Rasulullah SAW besabda : “Ada enam macam sikap yang dapat menghapuskan
segala amal kebaikan, yaitu sibuk dengan meneliti aib orang lain, keras hati, cinta
dunia, sedikit rasa malu, panjang angan-angan dan perbuatan zalim yang tak henti-
hentinya”. (HR. Dailani)

Keenam, memanggil dengan panggilan yang buruk. Maksudnya seseorang dilarang


memanggil orang lain dengan mengganti nama yang menyakitkan, misalnya dengan
menyebut seseorang sebagai kafir, murtad, fasik, munafik, syirik atau dengan
panggilan lain yang menyakitkan. Allah SWT berfirman : “Dan janganlah kamu
panggil memanggil dengan gelar-gelar yang buruk, seburuk-buruk panggilan ialah
panggilan yang buruk sesudah iman dan siapa saja yang tidak bertaubat, maka
mereka itulah orang-orang yang zalim”. (QS. Al-Hujarat : 11). Disamping itu
panggilan dengan gelar-gelar itu dapat menimbulkan permusuhan diantara mereka,
tidak jarang sebuah permusuhan itu diawali oleh perkataan-perkataan yang saling
merendahkan di antara mereka, apalagi kalau sampai melontarkan kata-kata kafir,
sungguh merupakan kezaliman yang besar. Rasulullah SAW telah mengingatkan
dengan tegas : “Siapa yang memanggil seseorang dengan kalimat, hai kafir atau
musuh Allah, padahal yang dikatakan tu tidak demikian, maka akan kembali pada
dirinya (kekafiran itu kembali pada orang yang mengatakan)”. (HR. Bukhari dan
Muslim).

Penutup
Pergaulan dan persahabatan yang baik tidak sampai putus karena permasalahan yang
tidak prinsip dan sepele atau karena informasi negatif yang belum jelas kebenarannya
terhadap sahabat kita.
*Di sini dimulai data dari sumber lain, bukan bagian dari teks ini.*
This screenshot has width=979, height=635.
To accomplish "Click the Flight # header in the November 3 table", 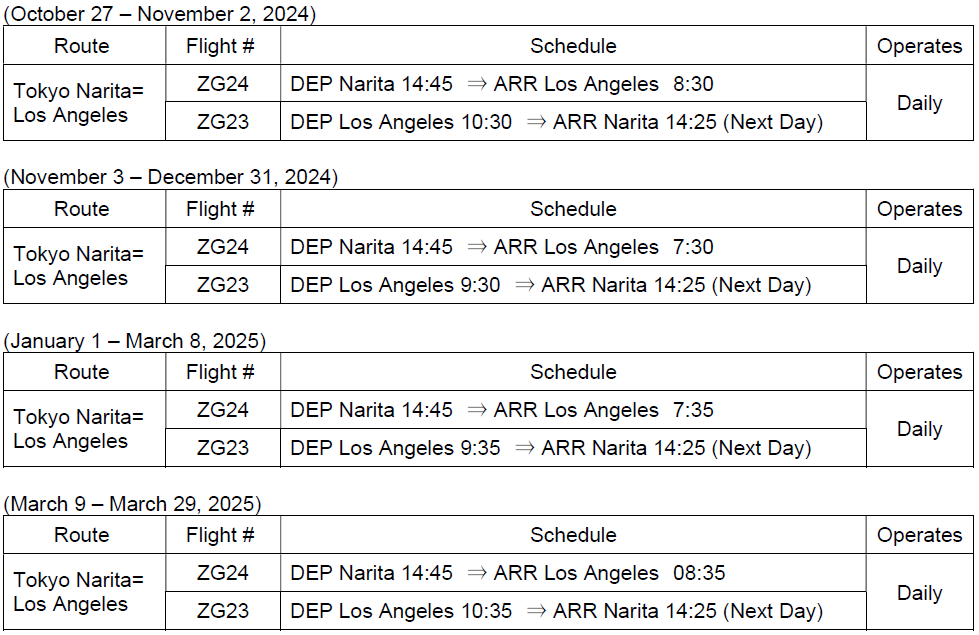I will tap(221, 209).
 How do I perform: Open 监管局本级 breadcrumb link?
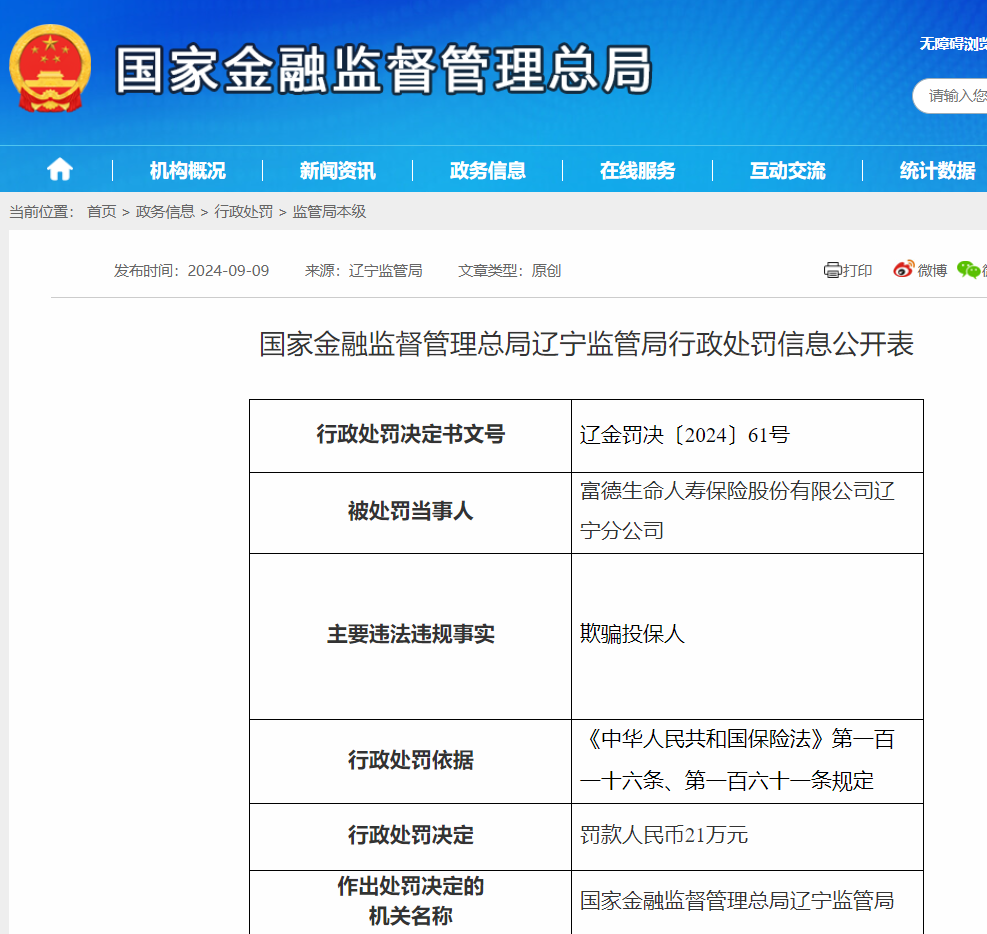329,212
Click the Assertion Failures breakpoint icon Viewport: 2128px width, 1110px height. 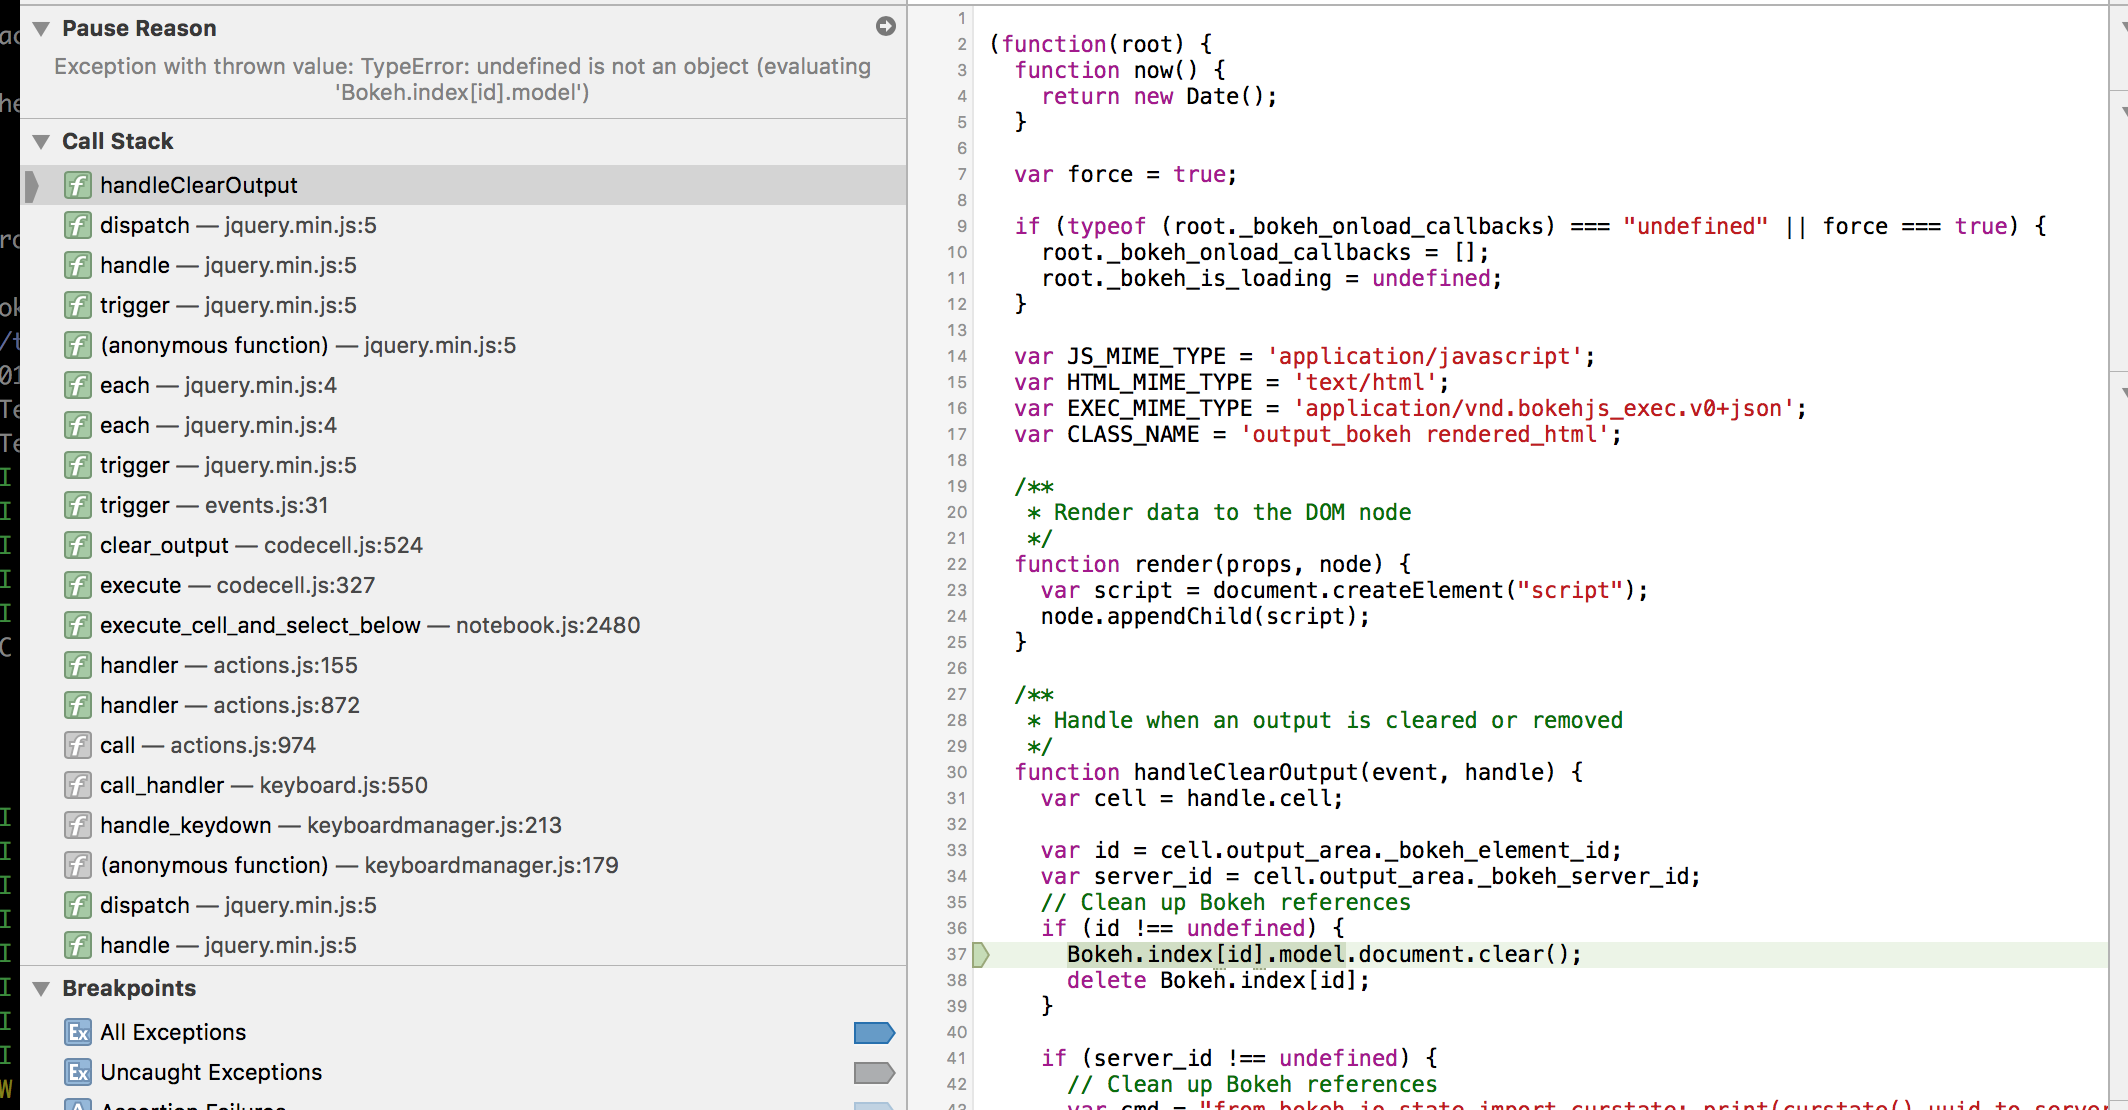coord(77,1106)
Sebab sebagai sahabat sesama muslim mempunyai kewajiban
terhadap saudaranya untuk saling tolong menolong. Allah SWT berfirman : “Dan
tolong menolonglah kamu dalam kebajikan dan takwa dan jangan saling menolong
dalam perbuatan dosa dan permusuhan”. (Q.S. Al-Maidah : 2). Wallahu A’lam.